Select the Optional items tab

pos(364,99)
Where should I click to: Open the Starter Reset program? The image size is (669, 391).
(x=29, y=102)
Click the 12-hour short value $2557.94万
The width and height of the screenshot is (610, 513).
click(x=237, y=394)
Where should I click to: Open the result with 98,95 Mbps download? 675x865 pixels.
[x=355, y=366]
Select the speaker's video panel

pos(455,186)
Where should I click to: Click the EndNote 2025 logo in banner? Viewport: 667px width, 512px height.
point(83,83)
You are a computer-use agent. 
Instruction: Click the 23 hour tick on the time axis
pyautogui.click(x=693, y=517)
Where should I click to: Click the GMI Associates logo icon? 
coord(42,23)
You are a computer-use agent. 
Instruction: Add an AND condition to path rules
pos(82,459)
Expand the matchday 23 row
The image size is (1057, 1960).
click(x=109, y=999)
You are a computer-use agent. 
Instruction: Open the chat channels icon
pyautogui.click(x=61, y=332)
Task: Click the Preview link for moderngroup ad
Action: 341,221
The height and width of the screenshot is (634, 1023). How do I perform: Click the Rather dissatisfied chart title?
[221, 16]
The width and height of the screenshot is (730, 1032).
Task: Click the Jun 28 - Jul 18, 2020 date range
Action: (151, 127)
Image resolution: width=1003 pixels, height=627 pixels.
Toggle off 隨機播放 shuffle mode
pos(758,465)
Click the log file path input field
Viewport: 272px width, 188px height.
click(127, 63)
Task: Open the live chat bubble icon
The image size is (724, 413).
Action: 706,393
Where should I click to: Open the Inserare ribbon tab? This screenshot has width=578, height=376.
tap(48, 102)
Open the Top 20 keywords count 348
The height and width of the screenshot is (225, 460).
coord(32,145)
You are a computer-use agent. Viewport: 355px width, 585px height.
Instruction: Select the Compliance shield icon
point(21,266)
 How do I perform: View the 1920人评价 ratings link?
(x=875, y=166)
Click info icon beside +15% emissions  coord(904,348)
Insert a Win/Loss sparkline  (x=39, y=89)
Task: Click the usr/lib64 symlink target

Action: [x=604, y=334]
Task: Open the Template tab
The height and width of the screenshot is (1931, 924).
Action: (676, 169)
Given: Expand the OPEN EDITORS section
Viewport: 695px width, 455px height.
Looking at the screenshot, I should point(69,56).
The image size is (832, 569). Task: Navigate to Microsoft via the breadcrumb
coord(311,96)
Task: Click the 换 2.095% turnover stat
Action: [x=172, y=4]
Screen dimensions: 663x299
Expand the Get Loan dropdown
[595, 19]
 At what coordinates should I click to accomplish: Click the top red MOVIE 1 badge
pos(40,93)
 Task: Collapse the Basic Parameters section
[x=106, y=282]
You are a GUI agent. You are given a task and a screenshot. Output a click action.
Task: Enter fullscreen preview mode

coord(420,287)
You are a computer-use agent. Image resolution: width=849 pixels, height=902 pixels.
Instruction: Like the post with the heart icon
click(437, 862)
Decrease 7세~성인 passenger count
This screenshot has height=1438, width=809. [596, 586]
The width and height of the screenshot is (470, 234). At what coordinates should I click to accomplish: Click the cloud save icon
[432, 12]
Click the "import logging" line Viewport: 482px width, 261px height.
○ ○ ○ ○
__Work order__. All lines in the records above with "resolution" need to be found and copied.

__Your solution__.
Image resolution: width=1003 pixels, height=627 pixels.
You are a computer-use agent. Image resolution: width=849 pixels, height=902 pixels.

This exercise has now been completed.